This Cleary blog speculates on what the future of M&A litigation in a post-Corwin environment might look like:
As the Delaware Supreme Court narrows the avenues for post-closing challenges to mergers, we expect that plaintiffs’ lawyers will increasingly seek to base their merger suits on specific allegations of conflicts that may have tainted the oversight of processes to sell companies in hopes of supporting claims for breaches of the duty of loyalty and the applicability of the enhanced scrutiny of the entire fairness doctrine.
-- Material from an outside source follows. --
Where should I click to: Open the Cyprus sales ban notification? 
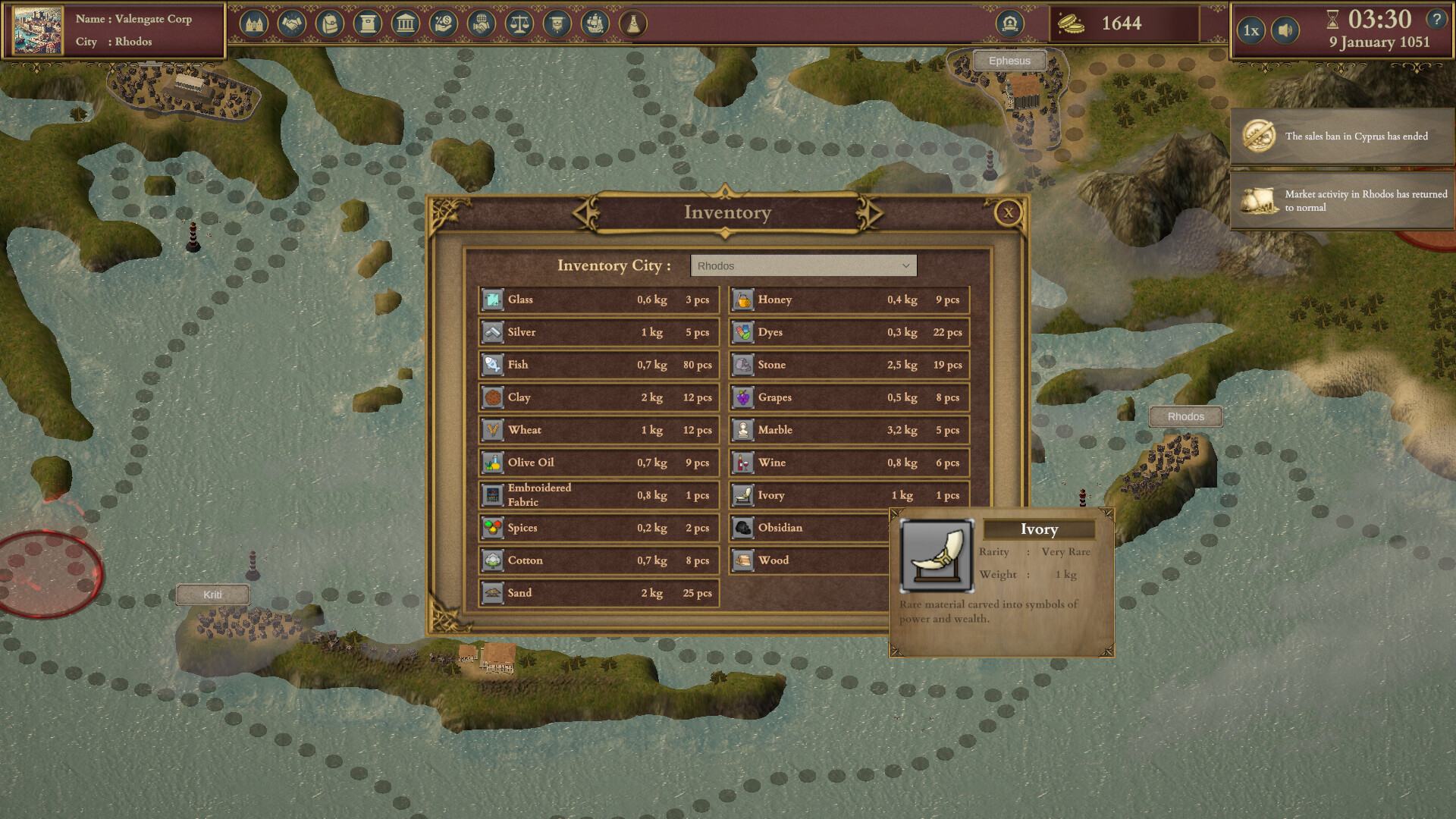click(x=1341, y=136)
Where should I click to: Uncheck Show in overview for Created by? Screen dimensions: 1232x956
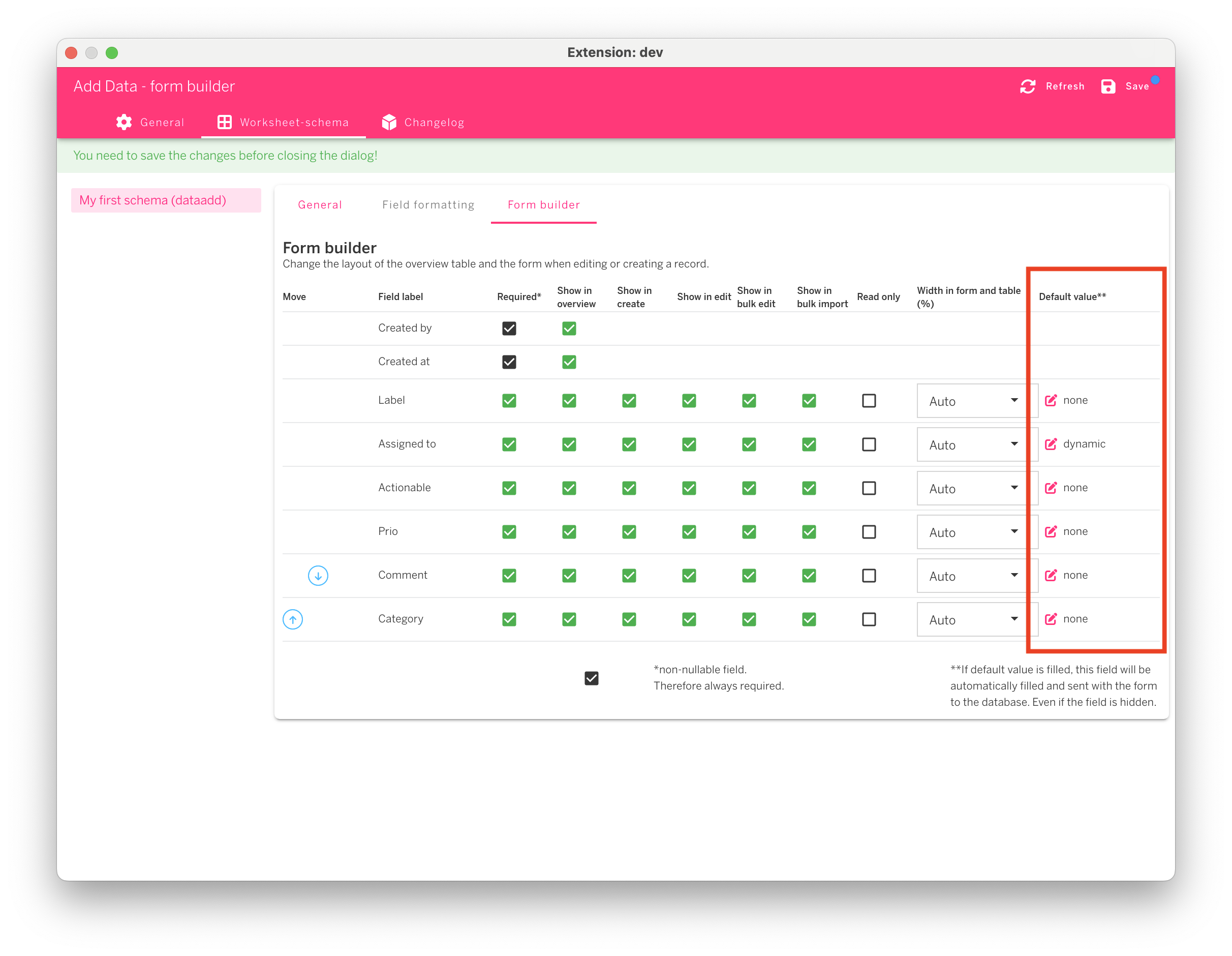point(569,328)
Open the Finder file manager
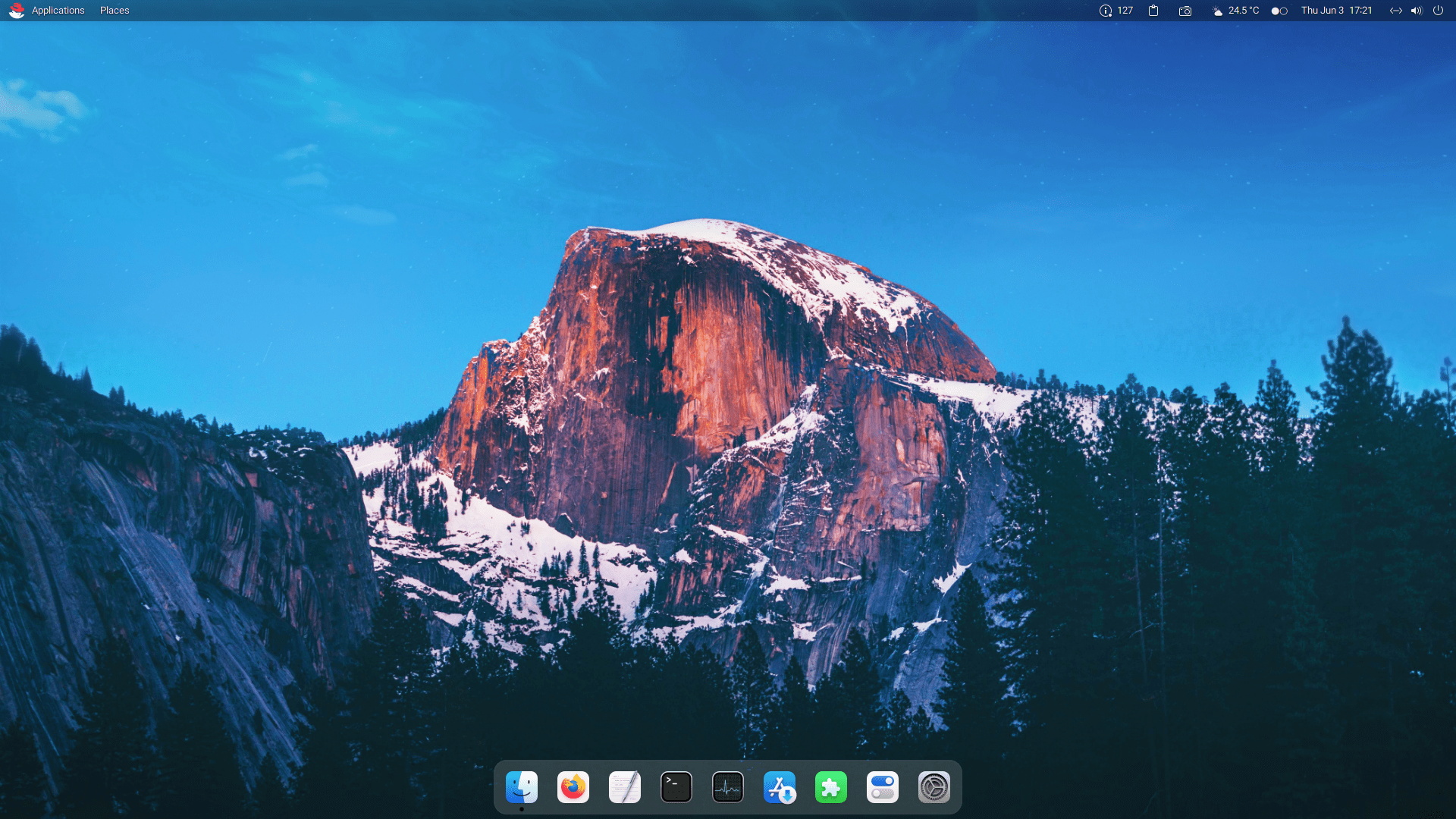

Public company merger agreements routinely contain provisions – such as indemnification covenants – protecting directors from pre-merger claims. If director conflicts become fertile ground for litigation, will these arrangements be subjected to greater scrutiny? Probably not:
Although these protections constitute a special benefit for these insiders that is not shared with the other stockholders, they are not generally viewed as grounds for claims of disabling conflicts. These merger agreement benefits are typically redundant assurances to comply with pre-existing, ordinary course commitments to these insiders and therefore, except for the incremental outlay for the customary purchase of a six-year D&O tail policy, do not increase costs.
Other contractual provisions protecting directors from pre-deal claims may be subject to closer scrutiny. The Delaware Chancery Court’s recent decision in In re Riverstone National provides a framework for evaluating when arrangements like this may present an issue:
– The personal benefit to the directors must be real, as opposed to highly contingent. Thus, the potential claims from which the directors are being protected by the merger agreement must not be hypothetical claims, but ones that appear to be claims that would have survived motions to dismiss by the defendant directors.
– At the time of the negotiation of the merger agreement, the defendant directors benefitting from these merger agreement provisions must be aware of both these imminent exposures to pre-merger claims and the beneficial provisions in the merger agreement.
– The potential liability against which these director are being insulated must be of a magnitude that is material to the directors in question.